» **Assigned task**:
Which lines run from the one containing "The width and height of the screenshot is (909, 532)." through the last line of the records? Copy them exactly, leaving pictures out.

Collected data entries:
══════════

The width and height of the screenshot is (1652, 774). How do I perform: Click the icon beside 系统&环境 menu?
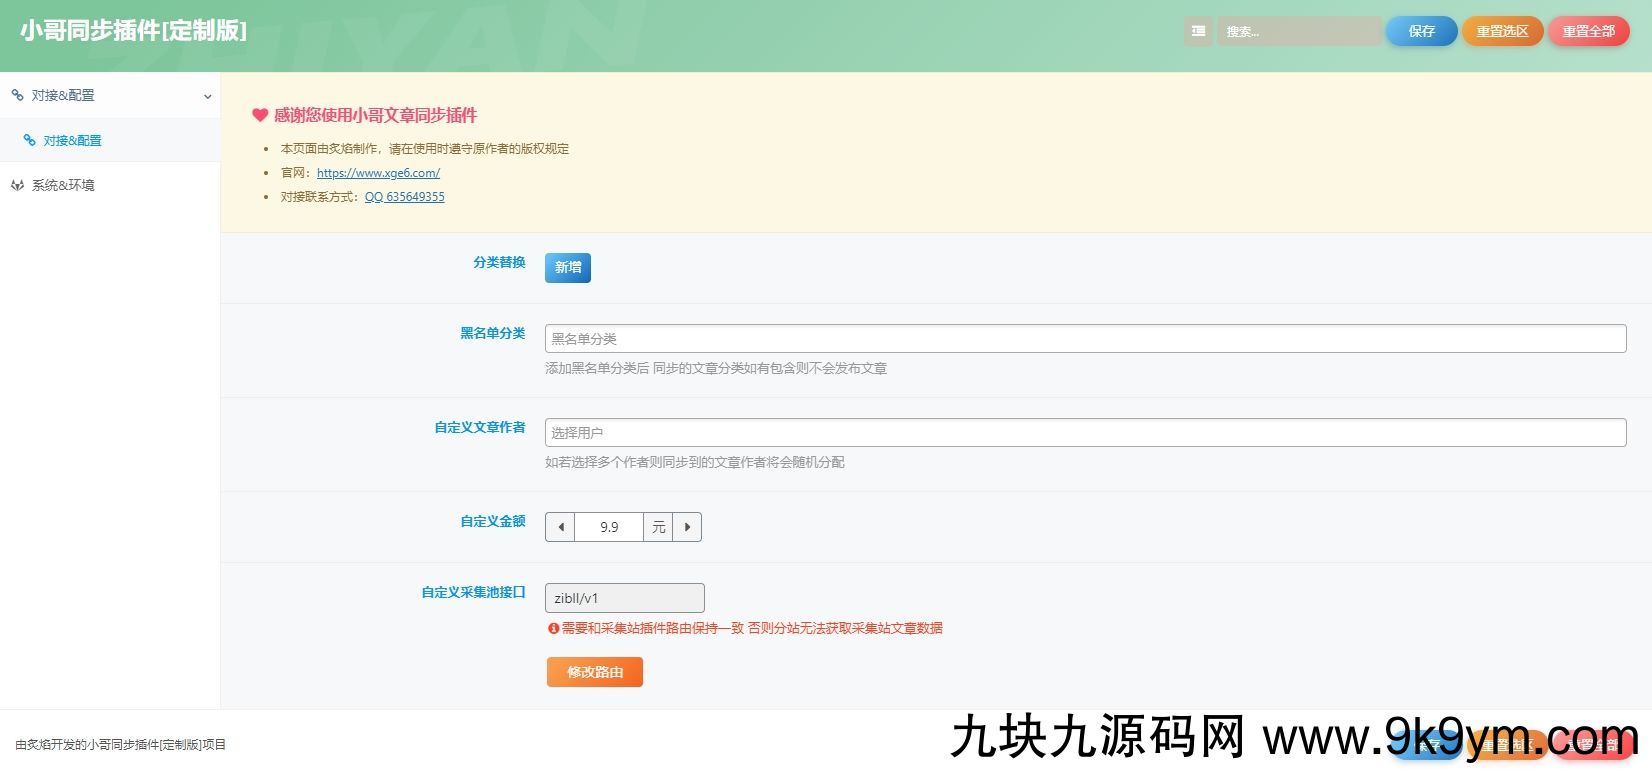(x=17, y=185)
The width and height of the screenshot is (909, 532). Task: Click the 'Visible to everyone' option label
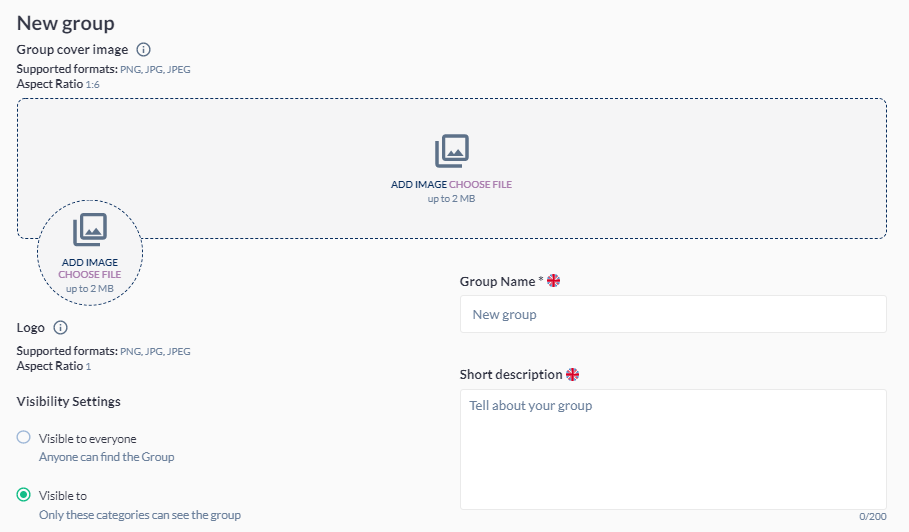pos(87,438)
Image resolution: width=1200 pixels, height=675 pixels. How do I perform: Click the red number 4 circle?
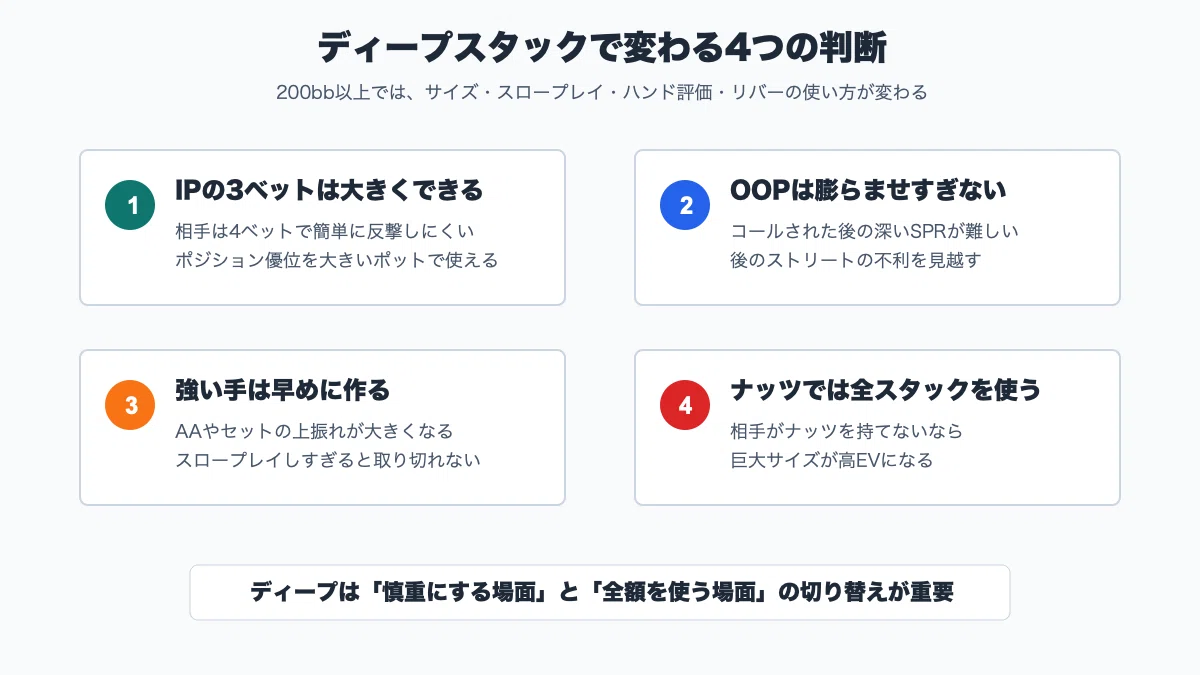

══════════

» **Solution for this problem**:
The width and height of the screenshot is (909, 532). Task: Click the 'Visible to everyone' option label
pos(87,438)
Image resolution: width=1200 pixels, height=675 pixels. How do I perform: Click the red number 4 circle?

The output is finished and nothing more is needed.